The Large Bandit is a great lure on the short rigger, Durham says. “I personally run it on my long corner because I don’t run massive lures on my corners. It runs great in flat, calm water, but it also holds its own in rough water. I rig it with one of our TTS single-hook rigs, point down.”

two tantrum lures on a teak deck
The Bandit models

LURES TO TACKLE

TTS stands for Tantrum Tackle Solutions, a company Durham launched in 2024. Its product line includes rubber octopus skirts, flash-enhancing STROBEZ, and hooks, with the brand positioned as a tackle company rather than a lure company, while retaining the Tantrum name. Durham says that distinction is important because anglers often have strong loyalties to lure brands, and the separation allows other lure manufacturers to work with TTS without feeling they are supporting a competitor.

The latest addition to the lineup is hooks produced in the company’s own factory, combining an open gape, plough point, needle eye, and Japanese stainless steel for consistent, big-game hook-ups.
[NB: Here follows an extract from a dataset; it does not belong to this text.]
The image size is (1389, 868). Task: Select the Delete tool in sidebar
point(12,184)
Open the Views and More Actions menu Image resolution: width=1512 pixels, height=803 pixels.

Looking ahead to 2026, TTS plans to broaden its hook range with a lighter-gauge version of its current design and a new ringed-eye model aimed at tuna fishermen building double-hook rigs. “The exciting thing is we’re working on a circle hook. That’s our big project for 2026,” says Durham. “The amount of circle hooks people go through compared to stainless trolling hooks is night and day.”